*Document segment*
In a 26 July 1920 article in the Baltimore Evening Sun, Mencken wrote about the difficulties of good men reaching national office when such campaigns must necessarily be conducted remotely:

The larger the mob, the harder the test. In small areas, before small electorates, a first-rate man occasionally fights his way through, carrying even the mob with him by force of his personality. But when the field is nationwide, and the fight must be waged chiefly at second and third hand, and the force of personality cannot so readily make itself felt, then all the odds are on the man who is, intrinsically, the most devious and mediocre — the man who can most easily adeptly disperse the notion that his mind is a virtual vacuum.


The Presidency tends, year by year, to go to such men. As democracy is perfected, the office represents, more and more closely, the inner soul of the people. We move toward a lofty ideal. On some great and glorious day the plain folks of the land will reach their heart's desire at last, and the White House will be adorned by a downright moron.


Mencken's paper published his "secret diary" in 1989, kept sealed for 25 years after his death in 1956, on his instructions. According to an item in the South Bay (California) Daily Breeze [1] on December 5, 1989, titled "Mencken's Secret Diary Shows Racist Leanings," Mencken's views shocked even the "sympathetic scholar who edited it," Charles A. Fecher of Baltimore. There was a club in Baltimore called the Maryland Club which had one Jewish member, and that member died. Mencken said "There is no other Jew in Baltimore who seems suitable," according to the article. And the diary quoted him as saying of blacks, in 1943, "...it is impossible to talk anything resembling discretion or judgment to a colored woman..." The Diary of H. L. Mencken was published by Alfred A. Knopf.

*Supplied material*
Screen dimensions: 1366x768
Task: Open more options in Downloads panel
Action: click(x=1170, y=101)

...

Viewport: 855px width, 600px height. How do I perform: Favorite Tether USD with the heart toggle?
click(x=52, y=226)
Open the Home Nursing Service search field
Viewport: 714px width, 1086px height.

*What needs to be done*
Write out the Mencken passage word for word, starting at "The larger the" and ending at "a downright moron.".

*Finished task*
The larger the mob, the harder the test. In small areas, before small electorates, a first-rate man occasionally fights his way through, carrying even the mob with him by force of his personality. But when the field is nationwide, and the fight must be waged chiefly at second and third hand, and the force of personality cannot so readily make itself felt, then all the odds are on the man who is, intrinsically, the most devious and mediocre — the man who can most easily adeptly disperse the notion that his mind is a virtual vacuum.


The Presidency tends, year by year, to go to such men. As democracy is perfected, the office represents, more and more closely, the inner soul of the people. We move toward a lofty ideal. On some great and glorious day the plain folks of the land will reach their heart's desire at last, and the White House will be adorned by a downright moron.